By Carolineld @carolineld
The 1891 census showed that Fashion Street was suitably full of tailors, dressmakers and furriers. There were also more intriguing occupations, too: a nudel sorter did indeed sort nudels! (If anybody knows exactly what that meant, I'd love to know.)
A large number of the street's residents were cigar makers. The raw material, tobacco, was imported from the USA and brought into bonded warehouses at Pennington Street alongside Tobacco Dock before being made into snuff, pipe tobacco, cigarettes or cigars. The area around Spitalfields and Whitechapel was the centre of cigar-making, with several companies based close to Fashion Street.
The cigar makers worked eleven-hour days, and wages were not high. Many were Jewish immigrants from the Netherlands (known as chuts) - a pattern apparent in Fashion Street, although a number of workers recorded their place of birth as Spitalfields and a few were Russian.
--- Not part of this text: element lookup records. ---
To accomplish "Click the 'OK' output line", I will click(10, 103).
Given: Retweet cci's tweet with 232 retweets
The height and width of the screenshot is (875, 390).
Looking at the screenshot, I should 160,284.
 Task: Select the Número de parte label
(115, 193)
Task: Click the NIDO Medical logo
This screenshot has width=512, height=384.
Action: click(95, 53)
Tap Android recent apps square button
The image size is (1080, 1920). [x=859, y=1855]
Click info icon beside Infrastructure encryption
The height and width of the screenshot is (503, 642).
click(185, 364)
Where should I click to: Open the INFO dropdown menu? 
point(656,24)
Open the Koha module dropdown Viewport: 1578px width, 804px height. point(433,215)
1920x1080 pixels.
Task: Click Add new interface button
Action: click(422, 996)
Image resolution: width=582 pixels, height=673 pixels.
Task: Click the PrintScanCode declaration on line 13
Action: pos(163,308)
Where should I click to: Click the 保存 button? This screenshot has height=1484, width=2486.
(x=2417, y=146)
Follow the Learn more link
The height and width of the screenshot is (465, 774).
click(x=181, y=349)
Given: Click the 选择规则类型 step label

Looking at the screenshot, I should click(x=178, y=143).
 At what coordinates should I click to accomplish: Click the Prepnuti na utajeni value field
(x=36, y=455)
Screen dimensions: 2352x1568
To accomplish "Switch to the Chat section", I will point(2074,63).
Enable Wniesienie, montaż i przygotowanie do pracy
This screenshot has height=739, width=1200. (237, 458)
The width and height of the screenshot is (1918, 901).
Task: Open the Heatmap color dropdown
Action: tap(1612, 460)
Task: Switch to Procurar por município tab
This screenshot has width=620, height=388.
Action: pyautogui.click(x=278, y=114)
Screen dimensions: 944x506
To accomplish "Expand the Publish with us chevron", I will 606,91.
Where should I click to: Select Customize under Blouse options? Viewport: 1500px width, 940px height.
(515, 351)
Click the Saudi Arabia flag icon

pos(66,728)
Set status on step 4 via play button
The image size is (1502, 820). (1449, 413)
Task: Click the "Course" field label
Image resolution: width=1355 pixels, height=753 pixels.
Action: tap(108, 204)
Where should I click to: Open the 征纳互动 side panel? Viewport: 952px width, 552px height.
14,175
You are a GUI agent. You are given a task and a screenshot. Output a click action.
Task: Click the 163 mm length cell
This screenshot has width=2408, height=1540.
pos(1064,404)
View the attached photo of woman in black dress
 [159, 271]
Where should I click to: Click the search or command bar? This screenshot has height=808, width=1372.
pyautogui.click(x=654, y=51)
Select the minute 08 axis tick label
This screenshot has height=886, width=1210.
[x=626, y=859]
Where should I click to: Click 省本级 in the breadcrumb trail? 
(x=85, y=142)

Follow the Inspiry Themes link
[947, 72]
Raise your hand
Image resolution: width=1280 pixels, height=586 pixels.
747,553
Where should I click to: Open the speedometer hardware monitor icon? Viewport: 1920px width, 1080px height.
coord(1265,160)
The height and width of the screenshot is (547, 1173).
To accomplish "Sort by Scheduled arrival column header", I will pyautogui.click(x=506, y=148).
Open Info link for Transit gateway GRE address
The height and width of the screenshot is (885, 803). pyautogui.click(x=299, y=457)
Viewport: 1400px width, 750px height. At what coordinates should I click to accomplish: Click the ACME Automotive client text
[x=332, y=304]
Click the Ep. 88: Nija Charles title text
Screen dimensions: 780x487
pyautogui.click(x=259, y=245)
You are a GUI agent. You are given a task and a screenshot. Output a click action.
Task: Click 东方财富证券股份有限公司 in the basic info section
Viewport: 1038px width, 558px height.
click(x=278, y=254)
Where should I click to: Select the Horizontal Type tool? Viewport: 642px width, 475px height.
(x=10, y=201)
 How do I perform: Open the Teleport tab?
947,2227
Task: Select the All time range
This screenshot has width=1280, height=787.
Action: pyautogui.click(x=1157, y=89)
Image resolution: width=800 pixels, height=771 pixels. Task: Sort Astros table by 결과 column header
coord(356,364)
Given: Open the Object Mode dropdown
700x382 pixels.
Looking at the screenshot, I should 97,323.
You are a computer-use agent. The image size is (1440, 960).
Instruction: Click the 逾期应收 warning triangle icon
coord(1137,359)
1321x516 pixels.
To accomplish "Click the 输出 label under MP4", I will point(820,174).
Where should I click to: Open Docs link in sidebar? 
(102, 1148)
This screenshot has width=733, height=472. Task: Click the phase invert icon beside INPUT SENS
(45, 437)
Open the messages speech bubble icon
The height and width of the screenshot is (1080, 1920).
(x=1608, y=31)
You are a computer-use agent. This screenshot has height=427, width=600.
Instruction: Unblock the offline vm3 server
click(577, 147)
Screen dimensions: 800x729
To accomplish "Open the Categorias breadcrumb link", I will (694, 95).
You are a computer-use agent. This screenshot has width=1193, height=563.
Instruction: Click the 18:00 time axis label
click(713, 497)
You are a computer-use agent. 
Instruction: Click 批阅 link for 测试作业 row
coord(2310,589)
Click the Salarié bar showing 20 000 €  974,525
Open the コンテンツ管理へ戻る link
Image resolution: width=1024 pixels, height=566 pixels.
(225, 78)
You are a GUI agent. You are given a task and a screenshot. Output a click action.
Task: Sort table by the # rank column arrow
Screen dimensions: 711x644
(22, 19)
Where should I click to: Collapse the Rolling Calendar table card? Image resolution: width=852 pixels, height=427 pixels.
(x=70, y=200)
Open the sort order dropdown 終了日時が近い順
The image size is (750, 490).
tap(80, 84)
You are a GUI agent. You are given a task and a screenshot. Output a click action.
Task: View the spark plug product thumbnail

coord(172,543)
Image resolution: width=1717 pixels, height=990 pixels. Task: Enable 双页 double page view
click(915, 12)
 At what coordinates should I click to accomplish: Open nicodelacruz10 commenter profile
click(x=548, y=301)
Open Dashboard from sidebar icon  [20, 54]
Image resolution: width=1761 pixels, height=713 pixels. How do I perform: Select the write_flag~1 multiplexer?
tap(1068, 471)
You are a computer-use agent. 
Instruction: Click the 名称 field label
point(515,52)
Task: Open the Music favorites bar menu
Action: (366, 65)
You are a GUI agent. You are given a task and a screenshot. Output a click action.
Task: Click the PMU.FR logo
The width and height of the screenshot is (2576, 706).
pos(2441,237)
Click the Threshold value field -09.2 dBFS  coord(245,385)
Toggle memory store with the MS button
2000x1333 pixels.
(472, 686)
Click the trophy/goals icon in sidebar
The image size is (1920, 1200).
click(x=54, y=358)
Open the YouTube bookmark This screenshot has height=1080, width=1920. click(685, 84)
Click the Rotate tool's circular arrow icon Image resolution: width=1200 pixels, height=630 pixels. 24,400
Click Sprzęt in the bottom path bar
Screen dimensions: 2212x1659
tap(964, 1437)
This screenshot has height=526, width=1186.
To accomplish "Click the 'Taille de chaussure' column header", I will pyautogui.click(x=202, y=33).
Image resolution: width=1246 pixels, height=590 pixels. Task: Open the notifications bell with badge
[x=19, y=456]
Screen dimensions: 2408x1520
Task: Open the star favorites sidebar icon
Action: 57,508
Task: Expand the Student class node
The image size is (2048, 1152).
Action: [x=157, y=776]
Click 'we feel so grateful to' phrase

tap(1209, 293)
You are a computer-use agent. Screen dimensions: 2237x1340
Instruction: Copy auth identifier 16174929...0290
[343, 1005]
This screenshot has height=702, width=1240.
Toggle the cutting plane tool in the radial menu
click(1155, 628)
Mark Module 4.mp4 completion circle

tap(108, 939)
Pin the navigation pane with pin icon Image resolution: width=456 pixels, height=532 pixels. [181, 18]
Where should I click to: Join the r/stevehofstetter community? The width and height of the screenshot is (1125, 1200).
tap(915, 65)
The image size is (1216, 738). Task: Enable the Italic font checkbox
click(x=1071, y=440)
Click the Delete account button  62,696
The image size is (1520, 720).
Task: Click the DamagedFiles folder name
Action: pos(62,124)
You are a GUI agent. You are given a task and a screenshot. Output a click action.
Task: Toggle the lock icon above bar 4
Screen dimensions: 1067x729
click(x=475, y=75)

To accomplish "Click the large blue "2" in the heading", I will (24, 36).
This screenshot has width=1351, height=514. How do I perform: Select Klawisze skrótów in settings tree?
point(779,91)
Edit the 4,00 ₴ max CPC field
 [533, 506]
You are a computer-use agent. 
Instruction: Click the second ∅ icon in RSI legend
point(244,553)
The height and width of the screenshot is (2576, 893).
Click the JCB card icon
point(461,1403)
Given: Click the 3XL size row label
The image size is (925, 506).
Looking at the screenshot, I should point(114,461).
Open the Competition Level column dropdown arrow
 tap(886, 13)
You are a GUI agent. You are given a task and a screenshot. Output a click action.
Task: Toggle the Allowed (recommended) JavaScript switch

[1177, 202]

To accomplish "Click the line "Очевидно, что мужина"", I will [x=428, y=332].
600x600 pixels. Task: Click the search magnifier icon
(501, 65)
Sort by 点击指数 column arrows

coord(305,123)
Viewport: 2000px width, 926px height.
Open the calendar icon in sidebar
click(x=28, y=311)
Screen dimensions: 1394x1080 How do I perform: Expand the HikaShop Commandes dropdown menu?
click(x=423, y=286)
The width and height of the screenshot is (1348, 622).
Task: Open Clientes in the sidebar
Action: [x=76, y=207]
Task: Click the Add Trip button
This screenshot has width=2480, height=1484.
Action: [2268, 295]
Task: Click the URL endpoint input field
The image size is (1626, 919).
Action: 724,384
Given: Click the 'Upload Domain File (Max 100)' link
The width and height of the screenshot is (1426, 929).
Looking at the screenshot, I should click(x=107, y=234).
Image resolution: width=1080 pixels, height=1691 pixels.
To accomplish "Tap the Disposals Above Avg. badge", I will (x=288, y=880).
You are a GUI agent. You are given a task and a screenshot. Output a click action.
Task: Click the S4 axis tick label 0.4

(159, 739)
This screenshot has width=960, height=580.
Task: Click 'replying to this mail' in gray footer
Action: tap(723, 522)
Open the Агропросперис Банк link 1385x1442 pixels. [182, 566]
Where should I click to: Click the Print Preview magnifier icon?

One young Dutch woman had a rather brief career in the London industry before returning to Holland, as this extract from her Old Bailey prosecution explains:
William Cappin: I am in the employment of Phineas Cohen, cigar maker, of 24, Hanbury Street—the prisoner has been his apprentice, and would be out of her time in about two months—I identify these twelve cigars as the property of my firm, by the tobacco we make, and the peculiar construction—I have no doubt about them being our make—we did not sell them, because these cigars could never have been purchased retail; we don't sell retail, and they could not have been purchased wholesale in this condition, because these are all sorts of colours, and they have not been packed or put in a box—the value of them is 1s. 6d.—I have seen the prisoner's mother this morning—she has come over from Holland, and says she would take her daughter back with her, and we don't wish to push the matter any further.
She was acquitted, and presumably did indeed return home with her mother.
While other local industries are remembered, cigar-making appears to have left little trace. Nonetheless, it was a significant form of Victorian East End industry which perhaps deserves more of our attention.